Sempre più utenti si affidano agli assistenti virtuali per decidere dove andare, quando partire, cosa vedere. E questi assistenti – da ChatGPT a Gemini, da Claude a Siri – non leggono i depliant. Leggono dati. Elaborano testi. Suggeriscono mete. E lo fanno non solo su richiesta, ma in modo proattivo, in base alle preferenze, agli stili di vita, alle emozioni. O almeno a ciò che riescono a dedurre.
Ecco allora la vera domanda per i territori: la tua città, il tuo borgo, il tuo paesaggio… sono leggibili dalle intelligenze artificiali?
Perché oggi, se non sei nei risultati, non esisti. E se l’AI non ti suggerisce, è come se non fossi mai stato messo sulla mappa.
Il turismo ha sempre avuto un rapporto complicato con la visibilità. Per anni ha inseguito le classifiche, le “10 cose da fare”, i follower, gli influencer, i pacchetti SEO. Ma nel passaggio dagli umani agli algoritmi, qualcosa è cambiato.
Non basta più apparire.

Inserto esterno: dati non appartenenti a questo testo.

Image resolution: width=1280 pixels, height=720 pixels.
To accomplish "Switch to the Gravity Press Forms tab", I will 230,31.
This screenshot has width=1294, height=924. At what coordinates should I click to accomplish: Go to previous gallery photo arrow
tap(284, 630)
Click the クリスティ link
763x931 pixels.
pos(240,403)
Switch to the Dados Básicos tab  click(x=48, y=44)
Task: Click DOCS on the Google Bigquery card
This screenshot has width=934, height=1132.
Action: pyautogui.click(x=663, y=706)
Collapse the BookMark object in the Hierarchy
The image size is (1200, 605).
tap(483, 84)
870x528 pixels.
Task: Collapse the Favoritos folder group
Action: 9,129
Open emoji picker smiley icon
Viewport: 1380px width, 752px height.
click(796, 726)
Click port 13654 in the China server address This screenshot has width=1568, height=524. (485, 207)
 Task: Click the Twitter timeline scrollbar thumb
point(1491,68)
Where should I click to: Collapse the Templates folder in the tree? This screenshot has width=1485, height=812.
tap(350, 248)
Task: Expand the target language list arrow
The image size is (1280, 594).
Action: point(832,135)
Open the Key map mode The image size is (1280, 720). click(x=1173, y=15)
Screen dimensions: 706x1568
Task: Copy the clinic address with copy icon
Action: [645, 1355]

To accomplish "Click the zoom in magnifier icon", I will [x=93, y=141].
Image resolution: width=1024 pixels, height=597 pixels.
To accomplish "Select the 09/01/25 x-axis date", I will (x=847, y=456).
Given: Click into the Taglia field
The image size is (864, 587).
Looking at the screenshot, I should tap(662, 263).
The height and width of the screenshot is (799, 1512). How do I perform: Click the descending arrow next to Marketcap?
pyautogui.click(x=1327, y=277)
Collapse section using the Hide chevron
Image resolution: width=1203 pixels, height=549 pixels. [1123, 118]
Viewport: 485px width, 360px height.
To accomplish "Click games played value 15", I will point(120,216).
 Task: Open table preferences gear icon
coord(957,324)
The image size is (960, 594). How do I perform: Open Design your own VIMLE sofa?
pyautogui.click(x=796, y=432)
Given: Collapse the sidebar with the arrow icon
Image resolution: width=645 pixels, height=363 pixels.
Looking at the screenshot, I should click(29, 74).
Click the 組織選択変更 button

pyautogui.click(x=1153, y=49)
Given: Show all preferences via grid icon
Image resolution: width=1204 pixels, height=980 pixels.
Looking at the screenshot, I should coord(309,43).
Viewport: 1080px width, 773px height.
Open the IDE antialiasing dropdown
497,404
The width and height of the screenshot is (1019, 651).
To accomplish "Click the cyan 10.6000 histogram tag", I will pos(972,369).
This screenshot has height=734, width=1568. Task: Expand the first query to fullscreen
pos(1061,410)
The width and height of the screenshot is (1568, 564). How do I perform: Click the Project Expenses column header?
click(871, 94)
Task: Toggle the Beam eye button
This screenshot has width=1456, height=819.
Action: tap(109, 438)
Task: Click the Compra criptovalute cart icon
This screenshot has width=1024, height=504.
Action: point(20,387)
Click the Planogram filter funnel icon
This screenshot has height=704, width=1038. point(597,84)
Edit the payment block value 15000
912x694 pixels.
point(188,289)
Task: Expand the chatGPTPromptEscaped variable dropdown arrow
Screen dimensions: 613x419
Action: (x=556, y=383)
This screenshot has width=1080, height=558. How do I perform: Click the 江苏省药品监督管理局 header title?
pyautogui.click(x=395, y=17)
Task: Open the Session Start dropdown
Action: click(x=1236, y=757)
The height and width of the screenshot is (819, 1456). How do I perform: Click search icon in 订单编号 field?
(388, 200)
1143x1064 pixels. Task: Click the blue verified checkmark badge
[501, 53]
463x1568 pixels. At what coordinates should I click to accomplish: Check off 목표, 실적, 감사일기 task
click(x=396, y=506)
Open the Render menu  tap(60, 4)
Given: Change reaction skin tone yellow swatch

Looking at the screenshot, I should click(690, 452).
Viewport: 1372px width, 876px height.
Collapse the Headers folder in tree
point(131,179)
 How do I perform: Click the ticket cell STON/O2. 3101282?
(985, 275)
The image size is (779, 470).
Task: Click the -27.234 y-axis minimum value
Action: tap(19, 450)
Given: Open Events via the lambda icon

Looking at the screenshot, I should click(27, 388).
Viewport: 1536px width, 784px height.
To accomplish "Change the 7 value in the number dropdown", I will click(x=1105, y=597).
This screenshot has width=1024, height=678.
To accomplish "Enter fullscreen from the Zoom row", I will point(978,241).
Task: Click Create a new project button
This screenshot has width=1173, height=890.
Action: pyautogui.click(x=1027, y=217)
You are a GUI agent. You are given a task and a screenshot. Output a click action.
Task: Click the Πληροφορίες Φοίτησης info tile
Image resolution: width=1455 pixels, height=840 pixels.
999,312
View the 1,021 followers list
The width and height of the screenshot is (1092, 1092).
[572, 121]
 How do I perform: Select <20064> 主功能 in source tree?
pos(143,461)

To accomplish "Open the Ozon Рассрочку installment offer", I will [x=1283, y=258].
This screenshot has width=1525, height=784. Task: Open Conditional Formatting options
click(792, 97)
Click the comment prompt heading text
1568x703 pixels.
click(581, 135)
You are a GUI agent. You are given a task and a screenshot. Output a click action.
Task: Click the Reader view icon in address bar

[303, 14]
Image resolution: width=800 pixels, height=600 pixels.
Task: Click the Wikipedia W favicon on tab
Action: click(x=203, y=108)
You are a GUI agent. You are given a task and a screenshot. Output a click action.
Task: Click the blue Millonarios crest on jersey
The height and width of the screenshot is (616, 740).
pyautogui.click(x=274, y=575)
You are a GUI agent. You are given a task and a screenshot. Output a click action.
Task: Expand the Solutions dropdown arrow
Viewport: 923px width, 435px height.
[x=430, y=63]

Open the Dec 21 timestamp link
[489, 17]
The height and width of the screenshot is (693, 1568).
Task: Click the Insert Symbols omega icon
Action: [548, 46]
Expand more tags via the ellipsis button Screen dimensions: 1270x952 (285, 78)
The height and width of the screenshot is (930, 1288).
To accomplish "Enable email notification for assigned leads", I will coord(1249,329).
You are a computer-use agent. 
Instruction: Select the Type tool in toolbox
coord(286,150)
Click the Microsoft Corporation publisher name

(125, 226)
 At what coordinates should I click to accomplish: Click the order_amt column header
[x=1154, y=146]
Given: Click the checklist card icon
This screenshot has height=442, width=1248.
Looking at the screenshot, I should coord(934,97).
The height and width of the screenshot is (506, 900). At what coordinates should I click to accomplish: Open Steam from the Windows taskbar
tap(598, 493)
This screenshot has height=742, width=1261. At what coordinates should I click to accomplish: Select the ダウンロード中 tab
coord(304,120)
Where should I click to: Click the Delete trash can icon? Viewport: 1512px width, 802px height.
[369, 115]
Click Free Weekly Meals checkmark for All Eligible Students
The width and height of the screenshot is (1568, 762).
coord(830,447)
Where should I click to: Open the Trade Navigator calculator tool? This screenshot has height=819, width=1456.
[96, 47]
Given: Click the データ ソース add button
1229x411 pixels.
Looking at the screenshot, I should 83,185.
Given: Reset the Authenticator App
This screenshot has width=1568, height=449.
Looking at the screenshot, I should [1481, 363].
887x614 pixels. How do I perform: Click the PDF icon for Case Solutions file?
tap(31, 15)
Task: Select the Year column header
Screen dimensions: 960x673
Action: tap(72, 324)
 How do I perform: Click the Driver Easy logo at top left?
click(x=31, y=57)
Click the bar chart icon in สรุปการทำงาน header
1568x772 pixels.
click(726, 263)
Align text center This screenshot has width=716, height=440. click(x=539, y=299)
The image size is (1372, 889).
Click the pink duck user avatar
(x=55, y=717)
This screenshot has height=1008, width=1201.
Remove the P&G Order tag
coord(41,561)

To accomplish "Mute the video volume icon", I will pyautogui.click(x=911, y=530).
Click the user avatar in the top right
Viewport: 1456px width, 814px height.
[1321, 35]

Serve essere interpretabili.
Le intelligenze artificiali non sfogliano cataloghi. Leggono contenuti testuali, valutano coerenza semantica, riconoscono entità geografiche, relazioni narrative, qualità informativa. Cercano segnali, storie, identità. E se non le trovano, passano oltre. Nessuna AI consiglia il nulla.
Essere visibili nel tempo delle AI non significa solo caricare foto belle o ottimizzare le keyword. Significa parlare una doppia lingua: quella dell’emozione umana e quella della struttura algoritmica.
Un racconto turistico oggi deve:
ispirare il lettore, ma anche
informare la macchina.
Non è un ossimoro. È una nuova forma di scrittura, di presenza digitale, di progettazione semantica. Serve costruire contenuti autentici e profondi, ma anche chiari, ben formattati, aggiornati, con dati leggibili, metadata coerenti, testi accessibili. Serve cultura, non solo tecnica.
L’Italia è piena di luoghi meravigliosi che non sono indicizzati. Che non hanno una voce online riconoscibile. Che non offrono contenuti narrativi capaci di emergere nel nuovo ecosistema informativo. In un mondo dove le AI fanno da filtro alla realtà, non essere leggibili equivale a non essere reali.
Il rischio non è solo quello di perdere visitatori. È quello di perdere rilevanza. Di diventare luoghi muti, assenti dalla conversazione globale.
Nel 2035, il viaggio non sarà più cercato. Sarà offerto. Sarà il risultato di un’elaborazione complessa, un mix tra bisogni, contesto, segnali fisiologici e preferenze implicite. Ma quella “proposta” sarà sempre costruita a partire da contenuti.
E quei contenuti vanno generati oggi.
Non per ingannare gli algoritmi, ma per dialogare con loro. Per raccontare chi siamo, cosa custodiamo, perché valga la pena scoprirci.
Il turismo non è mai stato solo spostamento. È riconoscimento, relazione, memoria. E oggi è anche traduzione culturale in linguaggio digitale.
Chi vuole davvero esserci domani, deve iniziare oggi a costruire la propria visibilità algoritmica consapevole: con parole autentiche, storie locali, strutture leggibili, mappe semantiche. È una sfida culturale prima che tecnologica.
Perché, nell’era dell’intelligenza artificiale, non basta essere belli. Bisogna essere leggibili.
E la vera domanda non sarà più “dove andare”, ma “chi merita di essere suggerito?”